'''
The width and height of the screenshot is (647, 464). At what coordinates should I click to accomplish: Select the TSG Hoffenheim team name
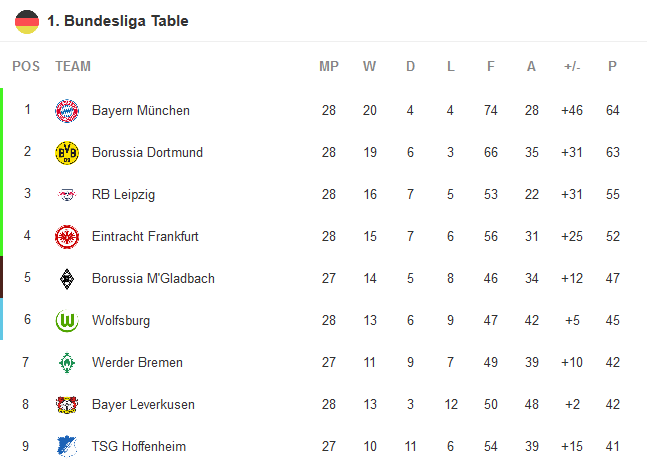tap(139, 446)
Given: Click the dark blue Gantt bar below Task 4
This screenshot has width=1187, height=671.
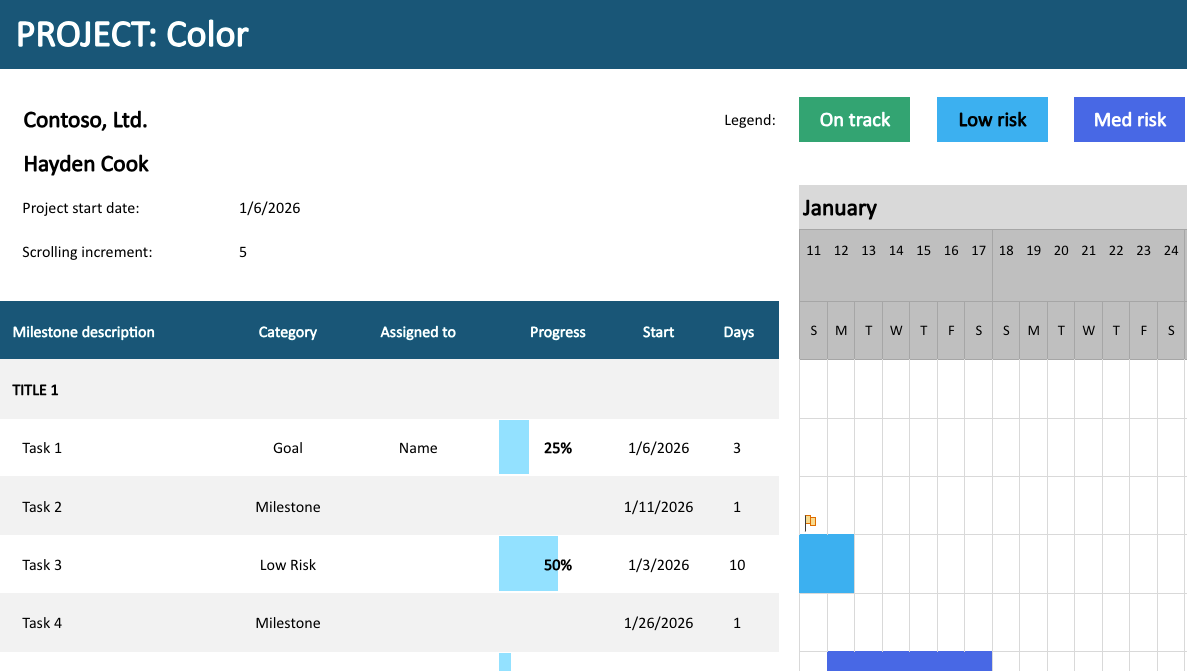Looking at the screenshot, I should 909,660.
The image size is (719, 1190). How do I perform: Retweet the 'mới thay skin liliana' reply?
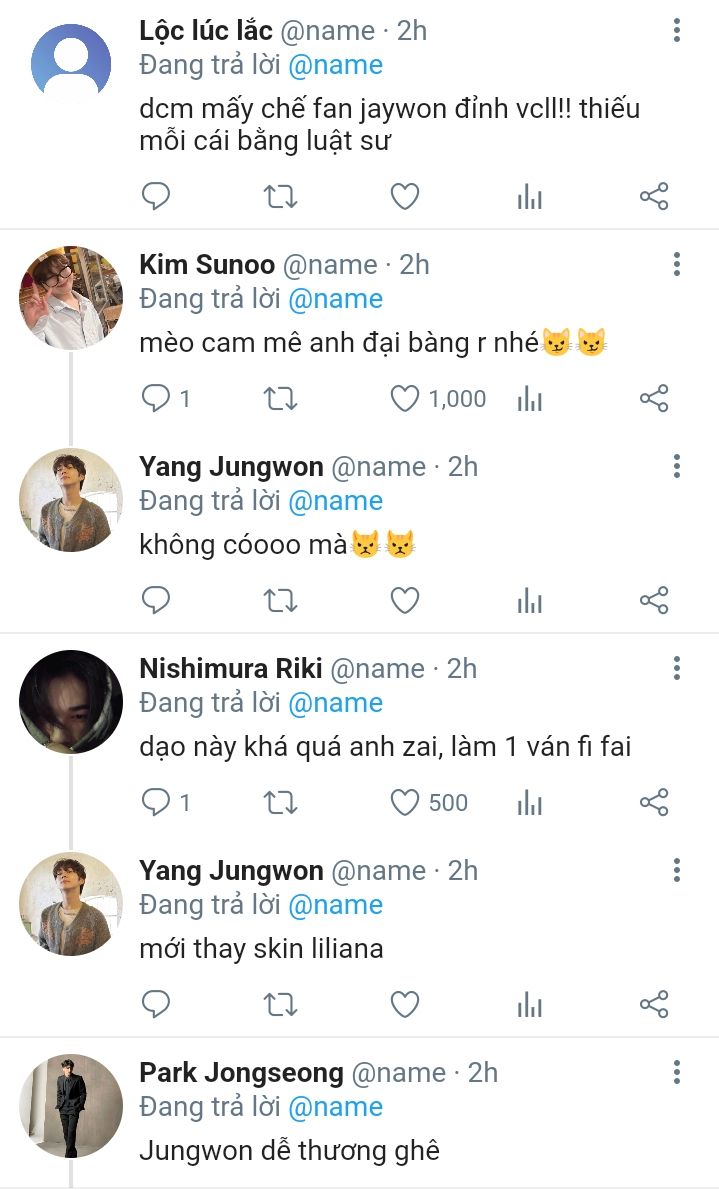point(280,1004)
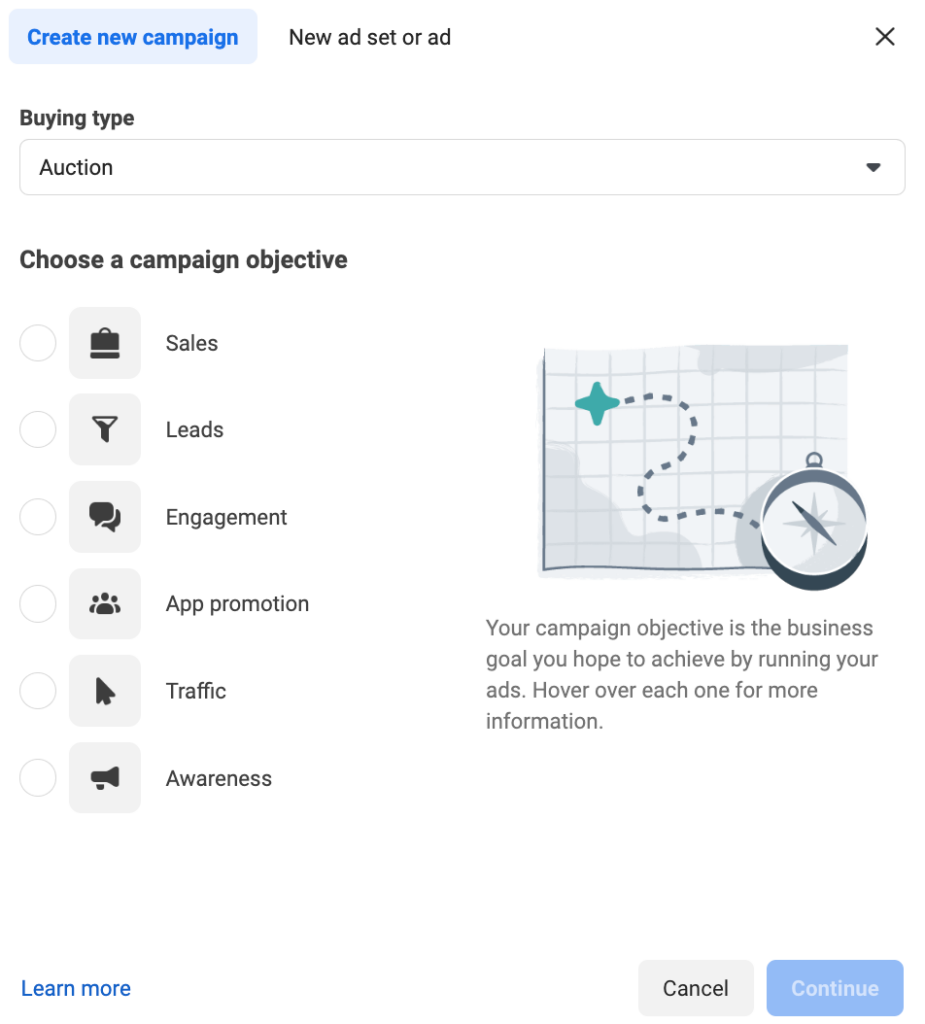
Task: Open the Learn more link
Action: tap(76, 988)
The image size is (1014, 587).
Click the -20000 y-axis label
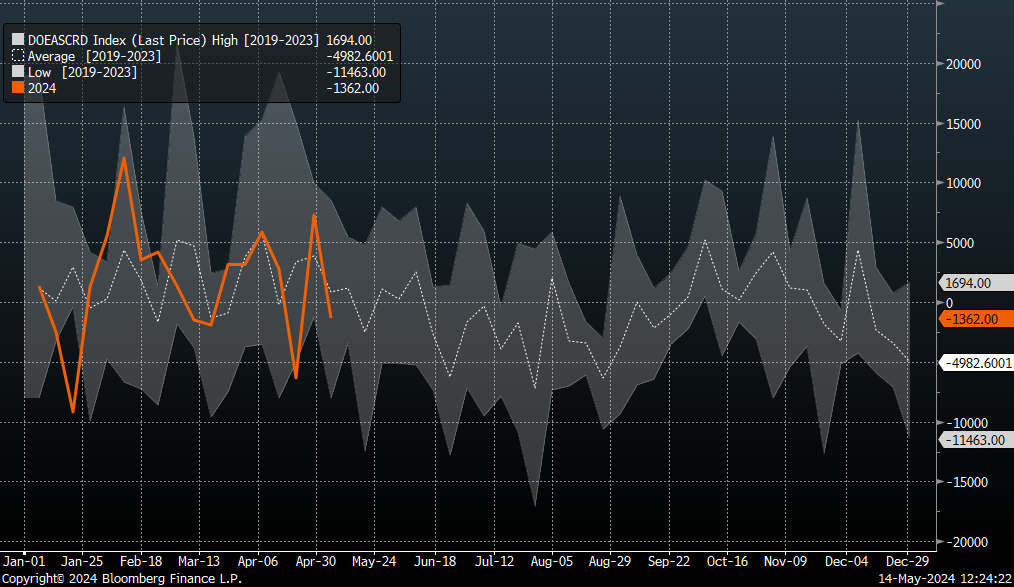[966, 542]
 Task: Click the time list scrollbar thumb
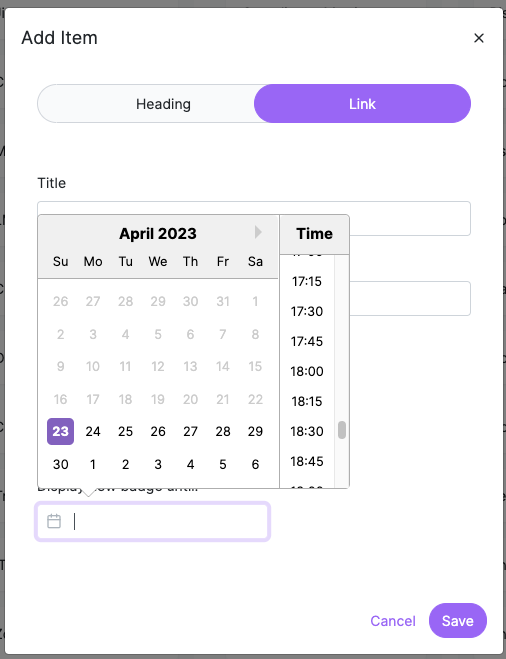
'''
• **What is required**: Retyping should start at the first line of the data above and stop after the line with "Given: Click the", and no picture should be included.

• **Answer**:
The width and height of the screenshot is (647, 464). At what coordinates should I click to accomplish: Select the TSG Hoffenheim team name
tap(139, 446)
Given: Click the dark blue Gantt bar below Task 4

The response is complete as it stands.